**SELECTED PASSAGE**
%%

Drying of collagen seems to stabilize the food products. Fibrous materials, such as collagen casing, may be convection dried as in the prior art, which is slow and expensive. The convection drying apparatus of the prior art uses many baskets and convective hot air. During convective drying, the water filled pores of the collagen structure collapse because of capillary forces. The collagen chains begin to stick together.
Collagen is naturally cross-linked. Collagen may be further cross-linked by chemical cross-linkers (such as those found in liquid smoke), enzymes, metallic ions or other mechanisms. Cross-linking may also be achieved by physical methods, such as UV, temperature treatment, and dry state, radiation, and electron beam. Cross-linking decreases solubility and susceptibility to enzymes and microbial attack.
The process for producing co-extruded collagen encased food product, such as meat products and sausage, typically includes the extrusion of a meat emulsion with an amount of collagen gel. In a current process for making co-extruded sausage and links, coarse ground emulsion is stuffed through a stuffing horn in a co-extrusion head. The emulsion is co-extruded with vacuumed collagen gel, which is typically about 4 to 5% collagen at 4% solids.

%%

**WHAT IS REQUIRED**
Transcribe the passage on collagen processing from "Drying of collagen" up to and including "to stick together.".

**INFORMATION**

%%

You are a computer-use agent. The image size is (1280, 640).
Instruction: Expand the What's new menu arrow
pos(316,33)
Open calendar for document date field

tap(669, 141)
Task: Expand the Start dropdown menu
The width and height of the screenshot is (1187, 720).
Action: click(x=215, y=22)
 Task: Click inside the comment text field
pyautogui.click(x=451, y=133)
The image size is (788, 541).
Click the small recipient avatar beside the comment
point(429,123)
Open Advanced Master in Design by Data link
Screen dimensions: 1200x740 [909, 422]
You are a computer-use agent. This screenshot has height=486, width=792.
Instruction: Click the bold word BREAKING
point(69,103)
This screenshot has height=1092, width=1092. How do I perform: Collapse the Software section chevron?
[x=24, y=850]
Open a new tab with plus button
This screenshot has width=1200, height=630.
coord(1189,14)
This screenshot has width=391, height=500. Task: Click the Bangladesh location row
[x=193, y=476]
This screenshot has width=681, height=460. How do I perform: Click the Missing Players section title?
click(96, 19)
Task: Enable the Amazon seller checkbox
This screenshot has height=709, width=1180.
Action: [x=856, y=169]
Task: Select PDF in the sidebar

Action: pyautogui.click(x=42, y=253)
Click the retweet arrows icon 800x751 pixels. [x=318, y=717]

%%

**SOLUTION FOR THIS PROBLEM**
Drying of collagen seems to stabilize the food products. Fibrous materials, such as collagen casing, may be convection dried as in the prior art, which is slow and expensive. The convection drying apparatus of the prior art uses many baskets and convective hot air. During convective drying, the water filled pores of the collagen structure collapse because of capillary forces. The collagen chains begin to stick together.